The allowance for merchandise held for disposition for domestic operations was $2.6 million as of June 30, 2015, compared to $2.0 million as of June 30, 2014. The allowance for merchandise held for disposition is based on the Company’s historical experience of inventory losses due to damage, theft or obsolescence.

Consumer Loan Activities

Combined Consumer Loans

In addition to reporting consumer loans owned by the Company and consumer loans guaranteed by the Company, which are either GAAP items or disclosures required by GAAP, the Company has provided combined consumer loans, which is a non-GAAP measure. In addition, the Company has reported consumer loans written and renewed, which is statistical data that is not included in the Company’s financial statements. References throughout Management’s Discussion and Analysis of Financial Condition and Results of Operations to renewed consumer loans include both renewals and extensions made by customers to their existing loans in accordance with applicable laws.
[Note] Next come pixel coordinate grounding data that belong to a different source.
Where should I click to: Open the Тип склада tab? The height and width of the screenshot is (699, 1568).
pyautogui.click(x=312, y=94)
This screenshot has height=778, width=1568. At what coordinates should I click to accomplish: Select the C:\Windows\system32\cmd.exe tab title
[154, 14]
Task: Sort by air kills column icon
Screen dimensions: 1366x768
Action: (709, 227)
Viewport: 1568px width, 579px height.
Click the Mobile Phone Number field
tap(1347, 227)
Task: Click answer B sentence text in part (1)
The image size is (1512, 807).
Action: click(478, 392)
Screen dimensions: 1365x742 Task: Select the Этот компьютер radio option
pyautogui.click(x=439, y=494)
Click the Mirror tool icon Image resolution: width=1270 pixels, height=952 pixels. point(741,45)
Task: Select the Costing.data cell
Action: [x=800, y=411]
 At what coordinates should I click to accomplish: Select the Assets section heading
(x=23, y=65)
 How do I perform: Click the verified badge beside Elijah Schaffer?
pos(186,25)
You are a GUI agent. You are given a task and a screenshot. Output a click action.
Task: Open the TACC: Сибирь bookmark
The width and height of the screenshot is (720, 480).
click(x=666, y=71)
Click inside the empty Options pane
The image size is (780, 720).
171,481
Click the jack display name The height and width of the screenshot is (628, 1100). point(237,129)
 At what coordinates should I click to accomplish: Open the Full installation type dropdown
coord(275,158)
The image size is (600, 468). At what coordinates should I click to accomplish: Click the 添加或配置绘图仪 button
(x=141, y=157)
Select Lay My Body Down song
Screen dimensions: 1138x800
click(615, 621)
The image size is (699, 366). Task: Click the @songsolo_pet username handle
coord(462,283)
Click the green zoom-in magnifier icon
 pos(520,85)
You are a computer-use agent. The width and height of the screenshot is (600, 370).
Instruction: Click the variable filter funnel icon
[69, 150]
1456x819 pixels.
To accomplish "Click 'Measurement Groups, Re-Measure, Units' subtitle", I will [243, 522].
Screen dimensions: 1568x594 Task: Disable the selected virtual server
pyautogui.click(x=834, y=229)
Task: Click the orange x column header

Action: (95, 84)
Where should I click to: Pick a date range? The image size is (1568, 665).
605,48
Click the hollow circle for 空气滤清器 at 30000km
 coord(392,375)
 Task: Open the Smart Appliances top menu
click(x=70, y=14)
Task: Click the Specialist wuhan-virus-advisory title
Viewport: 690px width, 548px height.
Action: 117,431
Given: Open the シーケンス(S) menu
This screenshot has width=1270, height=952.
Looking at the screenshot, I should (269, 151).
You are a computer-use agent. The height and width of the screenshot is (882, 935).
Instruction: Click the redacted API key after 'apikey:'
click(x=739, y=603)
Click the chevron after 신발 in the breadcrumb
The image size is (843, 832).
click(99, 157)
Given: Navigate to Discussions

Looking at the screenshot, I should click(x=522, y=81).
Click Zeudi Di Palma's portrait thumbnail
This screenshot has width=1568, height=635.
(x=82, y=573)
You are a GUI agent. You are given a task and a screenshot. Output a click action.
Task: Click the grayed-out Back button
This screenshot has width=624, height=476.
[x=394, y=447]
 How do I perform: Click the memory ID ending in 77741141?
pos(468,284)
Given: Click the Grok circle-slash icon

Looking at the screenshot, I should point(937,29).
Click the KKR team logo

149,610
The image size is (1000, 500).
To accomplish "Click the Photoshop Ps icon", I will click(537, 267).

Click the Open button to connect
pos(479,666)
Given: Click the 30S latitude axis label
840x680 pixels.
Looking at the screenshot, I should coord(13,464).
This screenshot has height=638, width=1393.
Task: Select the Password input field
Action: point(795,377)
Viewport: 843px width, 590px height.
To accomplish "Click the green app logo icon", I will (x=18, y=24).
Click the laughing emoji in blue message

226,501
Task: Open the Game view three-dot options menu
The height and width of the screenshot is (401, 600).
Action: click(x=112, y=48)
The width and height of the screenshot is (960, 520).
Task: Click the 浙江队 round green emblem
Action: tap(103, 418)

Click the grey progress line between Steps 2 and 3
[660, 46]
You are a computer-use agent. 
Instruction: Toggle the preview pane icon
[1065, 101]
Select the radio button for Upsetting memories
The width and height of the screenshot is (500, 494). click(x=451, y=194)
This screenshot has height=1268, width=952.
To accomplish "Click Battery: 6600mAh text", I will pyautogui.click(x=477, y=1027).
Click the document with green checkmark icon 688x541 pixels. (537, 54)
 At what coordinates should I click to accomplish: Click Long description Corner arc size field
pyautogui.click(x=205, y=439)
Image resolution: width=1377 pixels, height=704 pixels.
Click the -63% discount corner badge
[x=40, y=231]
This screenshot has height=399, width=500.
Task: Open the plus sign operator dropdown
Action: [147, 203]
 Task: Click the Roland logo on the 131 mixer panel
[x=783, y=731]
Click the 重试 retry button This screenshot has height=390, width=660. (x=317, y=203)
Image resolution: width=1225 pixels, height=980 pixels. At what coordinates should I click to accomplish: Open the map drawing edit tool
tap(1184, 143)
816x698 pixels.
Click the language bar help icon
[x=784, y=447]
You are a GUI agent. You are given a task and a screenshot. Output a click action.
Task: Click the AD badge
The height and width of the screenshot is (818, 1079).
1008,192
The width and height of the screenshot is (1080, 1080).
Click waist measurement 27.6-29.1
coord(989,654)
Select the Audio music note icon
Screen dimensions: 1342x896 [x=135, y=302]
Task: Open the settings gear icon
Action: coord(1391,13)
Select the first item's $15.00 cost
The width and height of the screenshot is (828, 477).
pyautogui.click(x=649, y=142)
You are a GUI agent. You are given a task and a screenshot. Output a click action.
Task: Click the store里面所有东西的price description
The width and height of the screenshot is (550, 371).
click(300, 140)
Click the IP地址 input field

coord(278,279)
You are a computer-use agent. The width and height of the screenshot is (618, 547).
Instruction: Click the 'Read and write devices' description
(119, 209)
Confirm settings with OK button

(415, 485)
Management believes these non-GAAP measures provide investors with important information needed to evaluate the magnitude of potential loan losses and the opportunity for revenue performance of the consumer loan portfolio on an aggregate basis. Management also believes that the comparison of the aggregate amounts from period to period is more meaningful than comparing only the amounts reflected on the Company’s balance sheet since both revenue and the loss provision for consumer loans are impacted by the aggregate amount of consumer loans owned by the Company and those guaranteed by the Company as reflected in its financial statements.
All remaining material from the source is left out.